Весьма нетрудно догадаться,– далее,– что если
люди годами, десятилетиями не могут пробиться сквозь подобные заслоны и
обеспечить своей точке зрения разумную огласку (фoрмaльнo,– кстати,– гарантированную
Конституцией!), они начинают обращаться в ЦК. Весьма нетрудно догадаться и относительно
того, что корреспонденция такого рода,– куда практически
целиком входят вырабатываемые в
стране марксистские трактовки общественных событий и проблем,– корреспонденция
такого рода создаёт определённый, закономерно усиливающийся политический
"напор", и игнорировать это давление с каждым годом становится
сложнее. Сделанное на ноябрьском (1978г.) пленуме ЦК КПСС сообщение, что письма
по идеологическим вопросам потребовали рассмотрения на Политбюро и образования специальной
комиссии[2],
подтверждает этот наш краткий анализ.
Стало быть,– целостная идеологическая ситуация,
в немногих словах, сейчас такова, что на поверхности плавает бухаринщина, а
всевозможные критические возражения против бухаринщины, сомнения в правомерности
и практической результативности бухаринского "курса", наконец, развёрнутые
марксистские
истолкования назревших политико-философских
и экономико-философских задач,– весь этот материал исключительной государственной важности, сосредоточен в
аппарате ЦК, насильственно удерживается там под спудом и широким общественным
кругам, советскому народу, по существу, неведом.
Совершенно ясно, однако, что подобный перекос,–
когда фактически предана гласности лишь, так сказать, половина (притом худшая) реального положения вещей в идейно-теоретической
сфере,– подобный перекос представляет собою грубейшее политическое злоупотребление
и нетерпимое в условиях социализма извращение
подлинной воли народа, а постольку под ним пора "подводить черту":
иначе говоря, вынести на суд общественности реально наличествующую идеолого-теоретическую "диспозицию",
не "в избранных отрывках", не в том виде, в каком кому-то желательно
было бы её иметь, но такой, какова
она есть в действительности.
Следовало бы, как кажется,– и в этом заключается
моё конкретное предложение по данному пункту,– продолжить чётче и по-ленински
честнее то, что всё равно уже вынуждены были начать: а именно, созвать в ЦК
партии совещание по вопросам нынешнего состояния и перспектив развития марксистско-ленинской
идеологии в СССР (можно, конечно, "шапку" и как-то иначе
сформулировать) с обязательным и полноправным
участием авторов наиболее острых, проблемных, развёрнуто-рекомендательных критических
выступлений "идеологического" плана – из числа адресованных
на сей день Центральному Комитету КПСС.
Спора нет,– при таком повороте событий в "элитные"

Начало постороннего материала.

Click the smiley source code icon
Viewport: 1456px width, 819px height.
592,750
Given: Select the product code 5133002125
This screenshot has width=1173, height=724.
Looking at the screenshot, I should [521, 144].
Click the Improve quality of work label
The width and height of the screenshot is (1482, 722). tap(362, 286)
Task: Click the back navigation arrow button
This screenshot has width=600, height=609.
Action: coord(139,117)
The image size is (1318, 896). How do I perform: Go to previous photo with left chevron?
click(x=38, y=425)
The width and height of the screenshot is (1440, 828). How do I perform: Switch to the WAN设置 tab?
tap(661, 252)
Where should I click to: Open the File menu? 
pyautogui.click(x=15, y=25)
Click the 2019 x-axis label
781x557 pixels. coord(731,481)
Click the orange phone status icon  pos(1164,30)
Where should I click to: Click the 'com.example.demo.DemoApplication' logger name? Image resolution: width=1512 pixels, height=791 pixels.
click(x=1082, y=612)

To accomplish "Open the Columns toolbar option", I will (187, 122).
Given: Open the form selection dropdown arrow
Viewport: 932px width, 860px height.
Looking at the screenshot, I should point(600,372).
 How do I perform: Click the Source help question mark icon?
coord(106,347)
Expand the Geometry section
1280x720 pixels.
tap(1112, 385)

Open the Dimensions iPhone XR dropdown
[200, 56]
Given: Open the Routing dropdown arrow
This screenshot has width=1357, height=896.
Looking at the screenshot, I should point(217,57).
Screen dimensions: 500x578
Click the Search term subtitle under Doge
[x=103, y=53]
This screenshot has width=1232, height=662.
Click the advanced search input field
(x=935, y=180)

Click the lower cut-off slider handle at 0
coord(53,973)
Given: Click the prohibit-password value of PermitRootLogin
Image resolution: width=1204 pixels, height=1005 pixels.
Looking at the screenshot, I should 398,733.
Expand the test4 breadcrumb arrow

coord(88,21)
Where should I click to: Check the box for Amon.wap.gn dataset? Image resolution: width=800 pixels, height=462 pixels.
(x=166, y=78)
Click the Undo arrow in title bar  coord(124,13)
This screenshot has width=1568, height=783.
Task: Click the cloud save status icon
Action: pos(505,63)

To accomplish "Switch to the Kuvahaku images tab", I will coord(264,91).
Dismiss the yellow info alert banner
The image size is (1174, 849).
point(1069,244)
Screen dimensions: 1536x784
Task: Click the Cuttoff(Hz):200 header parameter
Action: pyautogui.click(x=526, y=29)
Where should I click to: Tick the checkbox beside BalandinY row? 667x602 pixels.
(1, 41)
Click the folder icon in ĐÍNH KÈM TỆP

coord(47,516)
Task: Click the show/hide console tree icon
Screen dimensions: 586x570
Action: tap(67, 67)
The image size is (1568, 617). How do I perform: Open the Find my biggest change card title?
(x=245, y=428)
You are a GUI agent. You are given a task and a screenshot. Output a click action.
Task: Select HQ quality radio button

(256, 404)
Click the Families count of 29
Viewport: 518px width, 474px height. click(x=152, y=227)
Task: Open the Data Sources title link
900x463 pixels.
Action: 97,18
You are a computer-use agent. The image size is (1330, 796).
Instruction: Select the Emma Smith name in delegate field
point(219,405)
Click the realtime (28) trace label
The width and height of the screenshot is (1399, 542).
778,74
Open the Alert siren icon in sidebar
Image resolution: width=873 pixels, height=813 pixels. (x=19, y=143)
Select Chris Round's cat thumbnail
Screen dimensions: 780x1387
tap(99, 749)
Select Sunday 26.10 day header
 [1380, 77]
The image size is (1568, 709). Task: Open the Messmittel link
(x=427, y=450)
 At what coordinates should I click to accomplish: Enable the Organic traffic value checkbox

апартаменты, по всей вероятности, проникнет некоторое количество "простонародья";
но с этим придётся смириться. Статус теоретика – как творческий, так и граждански-политический
– определяется не титулом в административной иерархии (этого скорее достигнешь
как раз окольными путями), но всецело лишь логической мощью и практической основательностью
его научных построений; если я из той же, к примеру, "марксистской (так
называемой) прогностики" легко делаю теоретическое "мокрое
место", но приверженцы сей "науки" против меня иных "аргументов",
кроме уголовщины, не имеют,– таково и есть истинное соотношение между нами, что
на одной стороне – теоретик с неотразимыми доводами, а на другой – уголовники.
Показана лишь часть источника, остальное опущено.